EUROPEAN DIARY:Overwhelmed by a wave of protests, we have to juggle anxieties about fleeing migrants with our belief in democracy and human rights, writes ARTHUR BEESLEY
MUAMMAR GADAFY’S murderous backlash against Libyan protesters highlights yet again the difficulty in formulating a unified European response to trouble in Europe’s own back yard.
When the Tunisian president, Zine al-Abidine Ben Ali, fled to Saudi Arabia last month, the question was asked whether the Tunisian uprising heralded a “1989 moment” in the Arab world.
With protesters on the streets of Algeria, Morocco, Iran, Yemen and a clutch of other countries, that could well be so.
Mubarak is gone. Gadafy may be next. British foreign secretary William Hague suggested in Brussels last evening that he might be en route to Venezuela. But no one really seemed to know, something which underscored in plain terms the dearth of clear information from Tripoli. In the present case, the normal diplomatic channels simply do not exist.
The Libyan scene changes by the hour, with scarcely a moment to draw breath.
More and more stories emerge of appalling violence, fatalities in their hundreds, army and diplomatic defections, internet and mobile phone blackouts, airborne bomb attacks on protesters, besieged cities, burnt-out police stations, ransacked government offices. Again and again, the sense is reinforced of the sheer unpredictability of the maelstrom unleashed by one man’s desperate act of self-immolation in Tunisia.
Divining where all this might end is exceptionally difficult. What we do know, however, is that Europe has entered a new phase of its relationship with a swathe of autocratic countries from the North African rim right into the Middle East and the Gulf. Dictatorial strongmen throughout the region have reason to quake, their authority questioned more with every protest cry.
For Europe, keeping pace with events has proved quite a challenge. Wealthy, democratic countries are afraid to call for regime change in these autocratic states, but also afraid to be caught on the wrong side of history. The protest movements have exposed divergent national interests at the heart of the grand effort to unify European foreign policy.
France badly missed the bus in Tunis. Everyone was caught off guard by Egypt. As Gadafy teeters, he has tried to play the migration card to win time with his European critics. The reason for this is clear: Italy’s exposure as an entry gate for thousands of migrants fleeing turmoil in North Africa.
About 5,500 migrants arrived from Tunisia in the immediate aftermath of the rebellion, many of them travelling by dilapidated boat to the Italian island of Lampedusa.

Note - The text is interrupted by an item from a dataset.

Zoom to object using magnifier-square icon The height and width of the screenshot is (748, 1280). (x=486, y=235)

There was a lull for a short period but the figures are climbing again. The EU border agency, Frontex, established a special mission at the weekend to help the Italians. While the European Commission insists it cannot say how many migrants might try to enter the EU if the floodgates opened, well-versed officials in certain member states say the figure could be as large as 750,000.
This was the backdrop to Gadafy’s warning to Hungary’s EU presidency that Libya would suspend co-operation with Europe on immigration if it kept making statements in support of pro-democracy protest.

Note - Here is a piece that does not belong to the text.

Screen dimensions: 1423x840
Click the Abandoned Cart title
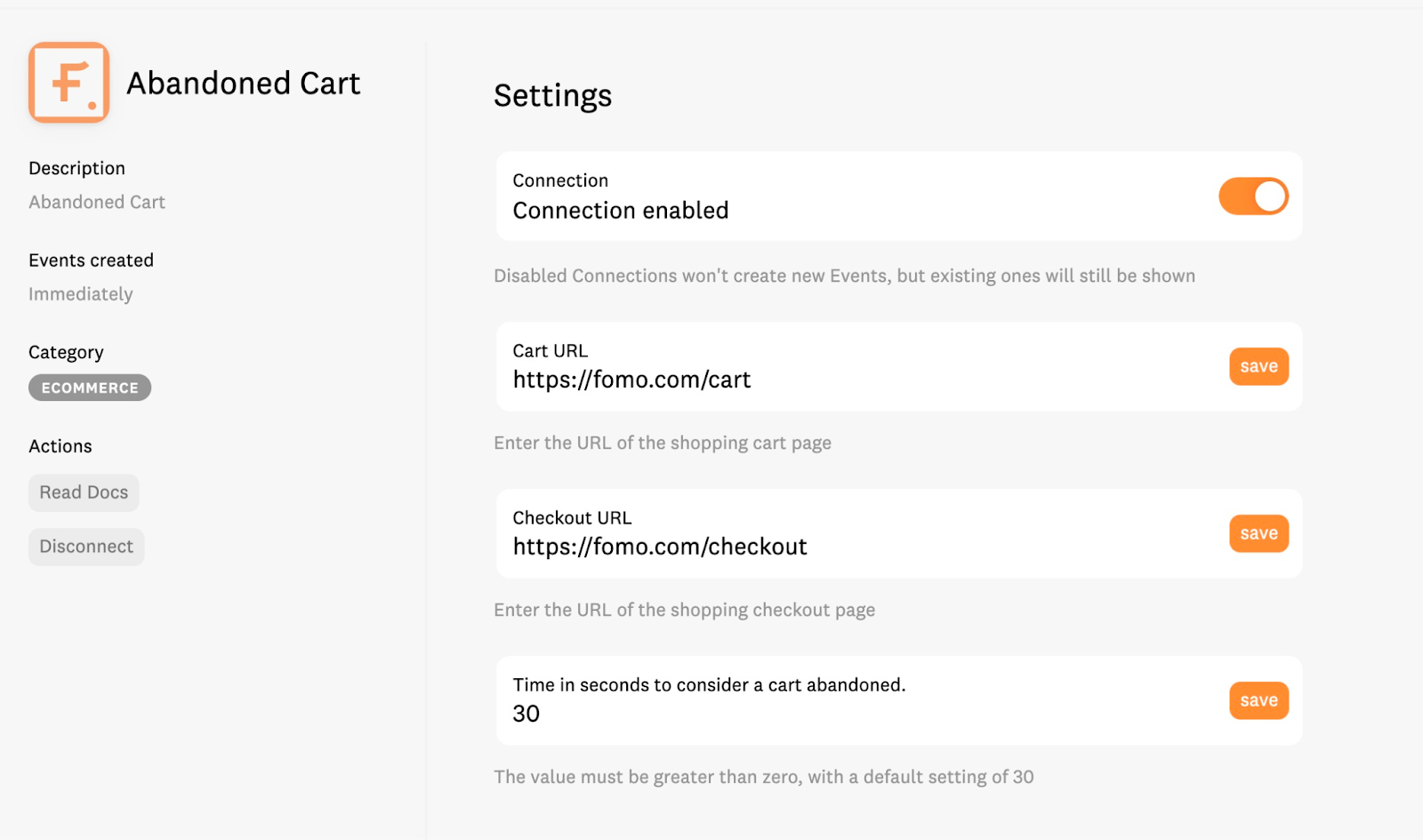(243, 83)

To an extent, such entreaties appeared to have the desired effect. Italian prime minister Silvio Berlusconi, by now a figure of ridicule on the European scene, suggested he would rather not “bother” his old pal Gadafy.
His foreign minister, Franco Frattini, warned of a self-proclaimed “Islamic Arab Emirate” on the EU’s borders and said Europe should not attempt to “export” its democratic values to other societies.
Thus, even in the face of machine-gun fire against unarmed protesters, European foreign ministers spent time yesterday to craft a “compromise text” for their declaration on Libya. This was to listen to Italian concerns – and those of Malta, it must be said – over the threat of being overwhelmed by migrants. Italy’s long-established trade links with Tripoli – worth some €11 billion per annum – are a further factor.
In the end, Europe duly condemned repression of civilian protesters in Libya. But not before Italy and Malta sought unsuccessfully to include a reference to the country’s sovereign integrity.
The scene is volatile. Notwithstanding Europe’s halting response to the rebellions in Tunisia and Egypt, the union’s evolving policy is now directed towards the promotion of free and fair elections, increased financial assistance from the European Investment Bank and support for civic society groups.
The core aim at this stage is to make aid conditional on the achievement of certain benchmarks. After decades of authoritarian rule, however, overnight success is not necessarily a given. To expect a smooth “transition” to democracy would be fanciful.
No one saw these events coming. That helps explains why the response is proving so difficult.